To systematically review the literature on the treatment of vernal keratoconjunctivitis (VKC) in children and young adults and conduct comparative efficacy analysis on clinical signs and symptoms using network meta-analyses.
Methods.We systematically searched the databases PubMed/MEDLINE, EMBASE, Cochrane Central and Web of Science on 21 October 2019 for randomized controlled trials (RCT). Studies considered had patients with VKC < 20 years of age randomized into either intervention (any medical intervention) or comparator (active treatment, placebo treatment or non-treatment control), where pre-defined outcomes (data from ≥2 weeks and as close as possible to 2 months) of symptoms (itching, tearing, photophobia and foreign body sensation) and signs (hyperaemia, punctate keratitis, Horner-Trantas dots and macropapillae) were reported. Risk of bias within studies was evaluated using the Cochrane risk of bias tool. Comparisons were made using network meta-analyses.

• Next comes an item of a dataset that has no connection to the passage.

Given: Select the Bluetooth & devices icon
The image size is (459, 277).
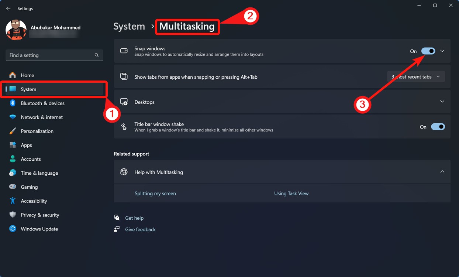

Results.We identified 39 studies with data on 2046 individuals. Twenty-three studies were eligible for quantitative analyses. None were systemic therapy. Temporal trend analysis showed that an initial focus on topical mast cell stabilizers turned to a focus on calcineurin inhibitors and a more diverse variety of pharmacological strategies. Studies varied in population, treatment duration and quality. The quantitative analysis revealed that efficacy of different therapies differed substantially across important clinical signs and symptoms, but there was a general trend of superior efficacy when using topical corticosteroids with stronger efficacy of the more potent corticosteroids.
Conclusion.We provide an overview of RCTs comparing the efficacy of treatments for VKC in children and young adults, which we find differs across symptoms and signs. Overall, we saw a general trend of superior efficacy with topical corticosteroids. However, our findings highlight the need for better studies, consensus on core outcomes and potential for individualized therapy.